Our journey from the airport to the hotel was uneventful. This note has relevance later. We stayed in a wonderful little boutique hotel, Hotel Adriano, right in the centre of Rome. It is located along a very narrow strada (read: driveway) quite close to the Pantheon. In fact, if you drew a rough circle connecting the Vatican, Piazza Navona, Pantheon and Spanish Steps, we were pretty much in the middle.

Although we had consumed about 20 meals on the flight, we still managed to get out for a walk to the Pantheon and then on to share a pizza before heading to bed.

Sunday 27th June

We only had a few hours in Rome this morning so we got up early and headed out for a walk so as to see the ancient city in all its beauty without the crowds. We wandered around to the Pantheon, Spanish Steps, Trevi Fountain, Piazza del Popolo and Piazza Navona before heading back to have breakfast. After a quick shower and pack up we were back out for a walk to St Peter’s Square and to buy Mark a few beautiful Italian business shirts.

Our time in Rome equated to only a little over 15 hours but we had packed a lot in. It was well worth the effort to stay in central Rome, rather than out at the airport, whilst waiting for our connecting flight to Prague.

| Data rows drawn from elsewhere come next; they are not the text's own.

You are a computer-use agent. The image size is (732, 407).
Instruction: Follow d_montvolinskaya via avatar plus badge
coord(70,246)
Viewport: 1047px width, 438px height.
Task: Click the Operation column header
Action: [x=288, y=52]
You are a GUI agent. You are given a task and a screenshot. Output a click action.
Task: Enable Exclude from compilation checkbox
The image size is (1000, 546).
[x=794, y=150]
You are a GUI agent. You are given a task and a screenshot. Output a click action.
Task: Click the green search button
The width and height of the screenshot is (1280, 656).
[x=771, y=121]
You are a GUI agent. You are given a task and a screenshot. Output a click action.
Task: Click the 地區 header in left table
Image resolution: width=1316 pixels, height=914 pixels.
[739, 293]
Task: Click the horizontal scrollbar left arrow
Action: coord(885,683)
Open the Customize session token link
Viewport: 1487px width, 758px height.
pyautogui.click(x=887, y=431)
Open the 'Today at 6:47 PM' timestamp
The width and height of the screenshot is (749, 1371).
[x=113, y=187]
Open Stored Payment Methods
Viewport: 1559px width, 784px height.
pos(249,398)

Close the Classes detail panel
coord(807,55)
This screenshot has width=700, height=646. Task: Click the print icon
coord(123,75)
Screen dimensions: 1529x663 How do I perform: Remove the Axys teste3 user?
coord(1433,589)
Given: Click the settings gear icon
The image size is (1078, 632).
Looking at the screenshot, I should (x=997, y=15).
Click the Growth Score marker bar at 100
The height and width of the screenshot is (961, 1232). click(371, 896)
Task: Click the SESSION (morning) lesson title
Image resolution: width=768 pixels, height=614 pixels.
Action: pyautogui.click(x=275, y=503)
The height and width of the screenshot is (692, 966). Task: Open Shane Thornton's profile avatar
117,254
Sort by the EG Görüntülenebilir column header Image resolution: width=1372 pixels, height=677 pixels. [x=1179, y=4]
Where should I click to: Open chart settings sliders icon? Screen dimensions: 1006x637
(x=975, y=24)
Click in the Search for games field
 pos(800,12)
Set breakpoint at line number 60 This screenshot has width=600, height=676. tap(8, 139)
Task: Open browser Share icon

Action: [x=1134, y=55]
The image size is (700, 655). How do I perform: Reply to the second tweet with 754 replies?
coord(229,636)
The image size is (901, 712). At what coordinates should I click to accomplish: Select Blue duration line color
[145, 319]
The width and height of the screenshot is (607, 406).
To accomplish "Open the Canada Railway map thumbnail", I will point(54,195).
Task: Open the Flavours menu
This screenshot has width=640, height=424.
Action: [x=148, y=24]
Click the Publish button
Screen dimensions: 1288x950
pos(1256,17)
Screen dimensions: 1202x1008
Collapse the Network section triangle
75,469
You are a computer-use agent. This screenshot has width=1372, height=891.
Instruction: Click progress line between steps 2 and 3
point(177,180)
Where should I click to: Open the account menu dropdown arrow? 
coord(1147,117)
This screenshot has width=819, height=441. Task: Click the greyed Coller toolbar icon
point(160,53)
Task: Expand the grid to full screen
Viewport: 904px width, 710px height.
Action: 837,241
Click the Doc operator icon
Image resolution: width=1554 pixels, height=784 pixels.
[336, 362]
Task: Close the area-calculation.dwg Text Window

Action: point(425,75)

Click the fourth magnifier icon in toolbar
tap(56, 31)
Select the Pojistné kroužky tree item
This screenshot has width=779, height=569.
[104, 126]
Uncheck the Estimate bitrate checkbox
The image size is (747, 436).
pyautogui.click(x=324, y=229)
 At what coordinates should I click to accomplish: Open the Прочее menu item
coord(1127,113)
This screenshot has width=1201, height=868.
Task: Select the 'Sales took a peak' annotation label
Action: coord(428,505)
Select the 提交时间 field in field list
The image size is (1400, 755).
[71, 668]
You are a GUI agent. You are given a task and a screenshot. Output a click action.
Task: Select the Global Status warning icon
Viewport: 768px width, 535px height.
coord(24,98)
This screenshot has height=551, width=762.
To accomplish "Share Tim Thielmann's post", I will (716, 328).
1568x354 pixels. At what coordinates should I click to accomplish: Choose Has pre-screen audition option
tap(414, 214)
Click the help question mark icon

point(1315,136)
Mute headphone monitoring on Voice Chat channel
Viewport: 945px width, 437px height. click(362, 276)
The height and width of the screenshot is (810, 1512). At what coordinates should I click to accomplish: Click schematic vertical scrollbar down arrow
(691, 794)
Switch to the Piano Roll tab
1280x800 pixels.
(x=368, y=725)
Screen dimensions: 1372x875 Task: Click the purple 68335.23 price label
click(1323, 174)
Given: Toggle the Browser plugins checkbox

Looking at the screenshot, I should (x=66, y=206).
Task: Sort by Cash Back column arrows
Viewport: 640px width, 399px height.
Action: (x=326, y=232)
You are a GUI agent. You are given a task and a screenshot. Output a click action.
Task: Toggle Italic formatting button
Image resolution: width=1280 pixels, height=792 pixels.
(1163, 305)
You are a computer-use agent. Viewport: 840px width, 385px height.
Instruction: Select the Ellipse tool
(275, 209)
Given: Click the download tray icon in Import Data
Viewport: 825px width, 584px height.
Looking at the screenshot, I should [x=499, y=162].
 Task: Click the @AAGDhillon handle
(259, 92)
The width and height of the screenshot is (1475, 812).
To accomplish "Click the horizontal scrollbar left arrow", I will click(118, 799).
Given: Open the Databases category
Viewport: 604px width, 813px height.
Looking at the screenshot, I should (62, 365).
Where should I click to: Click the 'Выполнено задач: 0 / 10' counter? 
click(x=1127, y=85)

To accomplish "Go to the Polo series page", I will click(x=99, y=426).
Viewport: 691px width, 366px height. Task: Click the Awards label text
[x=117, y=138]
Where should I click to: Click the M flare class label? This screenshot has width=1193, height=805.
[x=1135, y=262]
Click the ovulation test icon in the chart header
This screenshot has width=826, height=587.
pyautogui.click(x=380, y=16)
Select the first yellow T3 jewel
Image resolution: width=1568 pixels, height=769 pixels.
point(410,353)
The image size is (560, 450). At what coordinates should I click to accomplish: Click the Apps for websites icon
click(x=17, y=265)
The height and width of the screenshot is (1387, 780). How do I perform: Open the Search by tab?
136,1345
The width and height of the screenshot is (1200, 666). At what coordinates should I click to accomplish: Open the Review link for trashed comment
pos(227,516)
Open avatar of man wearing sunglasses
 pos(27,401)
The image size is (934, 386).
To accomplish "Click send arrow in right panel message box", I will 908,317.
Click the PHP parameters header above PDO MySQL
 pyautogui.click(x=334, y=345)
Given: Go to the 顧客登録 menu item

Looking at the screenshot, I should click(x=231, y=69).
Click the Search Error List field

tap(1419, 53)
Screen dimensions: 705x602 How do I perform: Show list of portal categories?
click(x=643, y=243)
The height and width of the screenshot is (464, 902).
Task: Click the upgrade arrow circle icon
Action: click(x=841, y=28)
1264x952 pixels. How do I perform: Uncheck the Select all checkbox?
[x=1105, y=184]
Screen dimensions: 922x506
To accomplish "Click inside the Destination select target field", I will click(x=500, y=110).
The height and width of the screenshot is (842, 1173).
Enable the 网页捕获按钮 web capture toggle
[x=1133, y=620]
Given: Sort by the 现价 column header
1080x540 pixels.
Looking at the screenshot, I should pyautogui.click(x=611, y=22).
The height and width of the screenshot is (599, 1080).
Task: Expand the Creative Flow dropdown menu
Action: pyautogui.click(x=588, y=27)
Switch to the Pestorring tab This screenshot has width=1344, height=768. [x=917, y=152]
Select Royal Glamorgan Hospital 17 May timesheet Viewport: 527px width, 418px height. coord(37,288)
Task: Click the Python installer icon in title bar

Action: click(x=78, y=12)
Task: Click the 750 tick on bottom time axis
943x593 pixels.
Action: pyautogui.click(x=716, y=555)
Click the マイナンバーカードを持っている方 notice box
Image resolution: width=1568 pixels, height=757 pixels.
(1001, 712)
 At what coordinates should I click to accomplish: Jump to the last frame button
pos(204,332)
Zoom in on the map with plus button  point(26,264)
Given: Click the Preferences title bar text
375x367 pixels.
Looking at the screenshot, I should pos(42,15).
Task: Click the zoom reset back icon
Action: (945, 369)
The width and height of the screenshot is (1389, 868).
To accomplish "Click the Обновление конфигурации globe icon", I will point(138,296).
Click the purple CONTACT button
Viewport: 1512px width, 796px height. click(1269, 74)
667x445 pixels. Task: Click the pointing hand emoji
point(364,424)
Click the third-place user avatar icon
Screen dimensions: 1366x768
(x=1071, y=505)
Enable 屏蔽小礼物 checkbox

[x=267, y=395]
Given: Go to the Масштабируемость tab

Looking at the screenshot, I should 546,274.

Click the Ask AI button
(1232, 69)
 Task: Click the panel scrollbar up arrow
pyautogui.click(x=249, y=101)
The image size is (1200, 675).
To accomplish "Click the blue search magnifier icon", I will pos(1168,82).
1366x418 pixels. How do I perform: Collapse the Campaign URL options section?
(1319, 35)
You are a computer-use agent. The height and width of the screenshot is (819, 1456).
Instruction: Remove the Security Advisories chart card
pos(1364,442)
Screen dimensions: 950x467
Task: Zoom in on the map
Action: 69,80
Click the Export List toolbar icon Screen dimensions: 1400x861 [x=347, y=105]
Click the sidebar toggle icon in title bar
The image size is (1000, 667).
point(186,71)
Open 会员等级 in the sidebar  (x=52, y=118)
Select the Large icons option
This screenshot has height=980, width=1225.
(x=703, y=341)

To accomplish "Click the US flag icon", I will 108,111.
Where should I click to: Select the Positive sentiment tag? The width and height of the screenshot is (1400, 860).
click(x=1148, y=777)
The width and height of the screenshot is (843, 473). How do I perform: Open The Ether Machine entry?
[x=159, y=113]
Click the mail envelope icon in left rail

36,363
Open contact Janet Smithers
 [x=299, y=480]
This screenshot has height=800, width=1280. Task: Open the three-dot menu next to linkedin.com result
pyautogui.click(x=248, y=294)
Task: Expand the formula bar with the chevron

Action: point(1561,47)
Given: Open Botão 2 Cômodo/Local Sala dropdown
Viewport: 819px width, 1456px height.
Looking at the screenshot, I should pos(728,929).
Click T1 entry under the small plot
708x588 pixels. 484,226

‘Valentino Rossi’ arrived to take us back out to the airport at around midday. The drama started before we got in the car though. Tiny little buses would whiz past the front of our hotel, which opened directly on to the narrow lane. Tom, who is almost completely deaf at the moment due to a heavy cold, was walking ahead of us out of the hotel and was almost hit by one of these busses. We all received the most massive fright. This stress was then compounded by the journey to follow. ‘Valentino’ took the narrow streets around Rome at about 80 kms and the expressway at a cruising speed of about 150kms (speed limit is 100km!). He would reach 160km though when weaving in and out of the lanes, terrifying other motorists as well. Mark, who sadly had a better view of the passage as he was in the front seat, only drew breathe after he had got out of the car and paid off Valentino. Sadly, the in-flight service to Prague only extended to juice. Mark and I, by then, needed something a lot stronger!